Thanks to near constant onslaught of new technology—from ultra-small computers and garage band video games to Wii—today’s users are falling victim to a completely new set of gadget-induced injuries. A 2006 study done in the United Kingdom found that nearly half of all computer users have experienced some kind of computer-related injury and users between eighteen and twenty-four reported even higher injury rates (70 percent!). It appears these injuries aren’t just a pitfall for techies anymore—home and casual users are also afflicted with a slew of problems related to their tech habits.

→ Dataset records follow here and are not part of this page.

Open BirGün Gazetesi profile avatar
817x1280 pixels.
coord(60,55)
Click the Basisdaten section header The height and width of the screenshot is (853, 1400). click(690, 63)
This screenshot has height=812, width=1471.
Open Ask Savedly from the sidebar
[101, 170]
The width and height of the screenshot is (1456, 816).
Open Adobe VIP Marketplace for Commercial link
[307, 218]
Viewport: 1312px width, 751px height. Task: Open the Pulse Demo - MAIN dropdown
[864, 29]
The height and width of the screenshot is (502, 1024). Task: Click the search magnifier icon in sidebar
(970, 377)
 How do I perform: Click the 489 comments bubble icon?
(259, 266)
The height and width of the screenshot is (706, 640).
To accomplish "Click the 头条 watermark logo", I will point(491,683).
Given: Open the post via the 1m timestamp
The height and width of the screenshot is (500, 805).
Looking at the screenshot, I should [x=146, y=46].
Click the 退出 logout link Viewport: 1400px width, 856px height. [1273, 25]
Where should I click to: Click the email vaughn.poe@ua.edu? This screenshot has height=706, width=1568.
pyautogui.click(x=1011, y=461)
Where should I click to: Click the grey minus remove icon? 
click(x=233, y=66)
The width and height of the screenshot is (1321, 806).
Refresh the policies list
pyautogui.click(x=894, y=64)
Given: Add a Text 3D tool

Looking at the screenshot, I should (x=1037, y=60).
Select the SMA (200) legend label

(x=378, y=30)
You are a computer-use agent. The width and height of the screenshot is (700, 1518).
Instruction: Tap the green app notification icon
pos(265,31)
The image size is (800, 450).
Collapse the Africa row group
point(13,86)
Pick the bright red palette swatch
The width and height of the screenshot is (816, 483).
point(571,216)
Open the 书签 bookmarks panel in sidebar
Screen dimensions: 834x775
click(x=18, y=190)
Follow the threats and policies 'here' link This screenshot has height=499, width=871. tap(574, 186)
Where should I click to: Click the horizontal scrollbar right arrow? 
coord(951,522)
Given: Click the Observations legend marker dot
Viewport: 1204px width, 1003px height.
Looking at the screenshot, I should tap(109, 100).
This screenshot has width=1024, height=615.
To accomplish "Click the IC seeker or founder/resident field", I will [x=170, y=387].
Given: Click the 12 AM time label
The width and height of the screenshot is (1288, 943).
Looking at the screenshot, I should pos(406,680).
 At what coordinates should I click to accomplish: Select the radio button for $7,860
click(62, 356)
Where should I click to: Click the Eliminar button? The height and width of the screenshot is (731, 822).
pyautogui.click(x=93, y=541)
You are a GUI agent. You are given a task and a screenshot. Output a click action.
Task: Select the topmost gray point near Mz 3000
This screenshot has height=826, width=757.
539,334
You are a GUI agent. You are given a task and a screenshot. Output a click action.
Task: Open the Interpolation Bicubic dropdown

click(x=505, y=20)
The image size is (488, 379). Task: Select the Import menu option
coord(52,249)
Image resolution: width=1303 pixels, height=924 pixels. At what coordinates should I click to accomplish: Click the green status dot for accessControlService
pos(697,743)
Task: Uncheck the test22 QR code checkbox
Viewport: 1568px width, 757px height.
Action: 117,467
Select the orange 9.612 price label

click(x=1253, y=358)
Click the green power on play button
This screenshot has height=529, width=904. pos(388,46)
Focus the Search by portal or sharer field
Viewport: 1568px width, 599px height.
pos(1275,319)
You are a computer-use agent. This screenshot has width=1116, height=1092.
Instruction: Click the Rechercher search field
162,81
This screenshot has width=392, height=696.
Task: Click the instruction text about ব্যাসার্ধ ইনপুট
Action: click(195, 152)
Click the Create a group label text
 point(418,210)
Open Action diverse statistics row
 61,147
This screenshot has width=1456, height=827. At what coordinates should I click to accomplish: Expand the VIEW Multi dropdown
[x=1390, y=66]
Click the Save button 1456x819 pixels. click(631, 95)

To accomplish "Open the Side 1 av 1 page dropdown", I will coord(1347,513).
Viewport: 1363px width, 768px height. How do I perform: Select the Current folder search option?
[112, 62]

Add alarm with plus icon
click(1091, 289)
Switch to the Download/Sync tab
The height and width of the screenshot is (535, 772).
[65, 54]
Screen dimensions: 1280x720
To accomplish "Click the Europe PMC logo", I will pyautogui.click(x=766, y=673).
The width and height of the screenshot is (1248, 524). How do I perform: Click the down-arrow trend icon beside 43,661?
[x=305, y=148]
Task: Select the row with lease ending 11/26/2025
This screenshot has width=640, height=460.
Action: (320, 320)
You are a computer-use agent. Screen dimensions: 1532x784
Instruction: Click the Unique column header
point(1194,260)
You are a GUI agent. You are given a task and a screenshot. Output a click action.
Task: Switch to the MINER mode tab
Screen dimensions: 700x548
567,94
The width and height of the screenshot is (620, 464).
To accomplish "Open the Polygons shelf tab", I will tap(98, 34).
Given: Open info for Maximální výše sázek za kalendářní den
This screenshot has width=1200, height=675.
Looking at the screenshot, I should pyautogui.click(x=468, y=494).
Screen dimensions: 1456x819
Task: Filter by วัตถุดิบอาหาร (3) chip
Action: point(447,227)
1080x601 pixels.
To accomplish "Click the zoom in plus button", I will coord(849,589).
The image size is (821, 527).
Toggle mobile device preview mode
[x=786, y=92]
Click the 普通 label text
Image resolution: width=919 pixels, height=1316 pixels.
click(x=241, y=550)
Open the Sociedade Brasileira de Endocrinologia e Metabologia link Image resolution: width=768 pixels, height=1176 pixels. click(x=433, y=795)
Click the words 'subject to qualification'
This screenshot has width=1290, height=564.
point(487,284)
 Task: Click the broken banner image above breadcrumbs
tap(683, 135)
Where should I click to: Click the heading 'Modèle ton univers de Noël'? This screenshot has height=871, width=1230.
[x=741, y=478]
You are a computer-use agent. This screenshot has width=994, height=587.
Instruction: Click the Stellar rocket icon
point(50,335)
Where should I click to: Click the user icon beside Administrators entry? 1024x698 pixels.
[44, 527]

Maybe I’m paranoid it’ll happen to me, or maybe I just have a really strange sense of humor, but I took a closer look at today’s technology-related injuries … and how to avoid them.
The Wii Factor
True: Wii does have a health advantage over traditional video games because it sometimes requires us to get off the couch and wiggle around. Also true: encouraging people who have spent the majority of their lives on the couch to wiggle around has (not surprisingly) caused some problems for otherwise sedentary bodies. Since coming out in 2006, users of Nintendo’s latest gaming system have been falling victim to what can only be described as sports injuries. I kid you not. Turns out hours of waving the little white Wii controller around can cause some serious aches and pains that were previously reserved for gym rats and tennis players. In November 2006, the Wall Street Journal actually reported on “Wii elbow,” a then-growing phenomenon where players would wake up with numb arms, sore shoulders, and painful elbows. As I checked out some gaming sites in search of these injury sufferers, it looked like the Journal was on to something—many of the users I chatted with experienced muscle strain after Wii-ing, and one even ended up with a pulled groin.
There are even sites dedicated to players that have ended up on the wrong end of the controller. WiiHaveAProblem.com lets visitors post and comment on photos of Wii damages. I only recommend checking it out if you’re into looking at close-ups of bruises, cuts, and swollen limbs. Okay, okay, I have partaken in a little Wii recently (hey, my sister got it for Christmas) and yes, my hand ended up a little sore after an intense session on the guitar. Don’t judge.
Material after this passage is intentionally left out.